Every entry must be output exactly as it was written.

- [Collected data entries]
• • •

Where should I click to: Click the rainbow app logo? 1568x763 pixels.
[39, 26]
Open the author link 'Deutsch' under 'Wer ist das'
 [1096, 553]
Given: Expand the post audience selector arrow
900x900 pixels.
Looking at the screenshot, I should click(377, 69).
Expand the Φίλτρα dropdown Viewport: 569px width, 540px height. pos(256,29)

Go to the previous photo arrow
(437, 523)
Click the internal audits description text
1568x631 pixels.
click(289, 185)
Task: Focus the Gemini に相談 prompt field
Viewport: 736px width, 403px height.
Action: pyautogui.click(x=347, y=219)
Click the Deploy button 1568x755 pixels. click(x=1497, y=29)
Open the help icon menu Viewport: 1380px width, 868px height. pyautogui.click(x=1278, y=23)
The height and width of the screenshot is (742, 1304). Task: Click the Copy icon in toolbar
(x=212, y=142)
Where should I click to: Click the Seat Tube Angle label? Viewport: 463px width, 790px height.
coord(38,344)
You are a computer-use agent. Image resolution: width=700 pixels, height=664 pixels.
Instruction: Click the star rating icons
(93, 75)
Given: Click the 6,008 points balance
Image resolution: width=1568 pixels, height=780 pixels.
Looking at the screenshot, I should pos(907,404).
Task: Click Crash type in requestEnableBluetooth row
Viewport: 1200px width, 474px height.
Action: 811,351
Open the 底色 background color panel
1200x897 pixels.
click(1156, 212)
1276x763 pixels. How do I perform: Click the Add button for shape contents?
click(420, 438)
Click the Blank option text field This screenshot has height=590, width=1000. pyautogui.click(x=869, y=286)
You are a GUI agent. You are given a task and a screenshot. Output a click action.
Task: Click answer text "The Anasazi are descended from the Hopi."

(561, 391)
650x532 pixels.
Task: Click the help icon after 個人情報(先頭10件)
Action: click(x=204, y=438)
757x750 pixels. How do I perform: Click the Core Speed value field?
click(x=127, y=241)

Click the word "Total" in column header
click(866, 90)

• • •

- [EXERCISE ANSWER]
Where should I click to: Click the rainbow app logo? 1568x763 pixels.
[39, 26]
Open the author link 'Deutsch' under 'Wer ist das'
 [1096, 553]
Given: Expand the post audience selector arrow
900x900 pixels.
Looking at the screenshot, I should click(377, 69).
Expand the Φίλτρα dropdown Viewport: 569px width, 540px height. pos(256,29)

Go to the previous photo arrow
(437, 523)
Click the internal audits description text
1568x631 pixels.
click(289, 185)
Task: Focus the Gemini に相談 prompt field
Viewport: 736px width, 403px height.
Action: pyautogui.click(x=347, y=219)
Click the Deploy button 1568x755 pixels. click(x=1497, y=29)
Open the help icon menu Viewport: 1380px width, 868px height. pyautogui.click(x=1278, y=23)
The height and width of the screenshot is (742, 1304). Task: Click the Copy icon in toolbar
(x=212, y=142)
Where should I click to: Click the Seat Tube Angle label? Viewport: 463px width, 790px height.
coord(38,344)
You are a computer-use agent. Image resolution: width=700 pixels, height=664 pixels.
Instruction: Click the star rating icons
(93, 75)
Given: Click the 6,008 points balance
Image resolution: width=1568 pixels, height=780 pixels.
Looking at the screenshot, I should pos(907,404).
Task: Click Crash type in requestEnableBluetooth row
Viewport: 1200px width, 474px height.
Action: 811,351
Open the 底色 background color panel
1200x897 pixels.
click(1156, 212)
1276x763 pixels. How do I perform: Click the Add button for shape contents?
click(420, 438)
Click the Blank option text field This screenshot has height=590, width=1000. pyautogui.click(x=869, y=286)
You are a GUI agent. You are given a task and a screenshot. Output a click action.
Task: Click answer text "The Anasazi are descended from the Hopi."

(561, 391)
650x532 pixels.
Task: Click the help icon after 個人情報(先頭10件)
Action: click(x=204, y=438)
757x750 pixels. How do I perform: Click the Core Speed value field?
click(x=127, y=241)

Click the word "Total" in column header
click(866, 90)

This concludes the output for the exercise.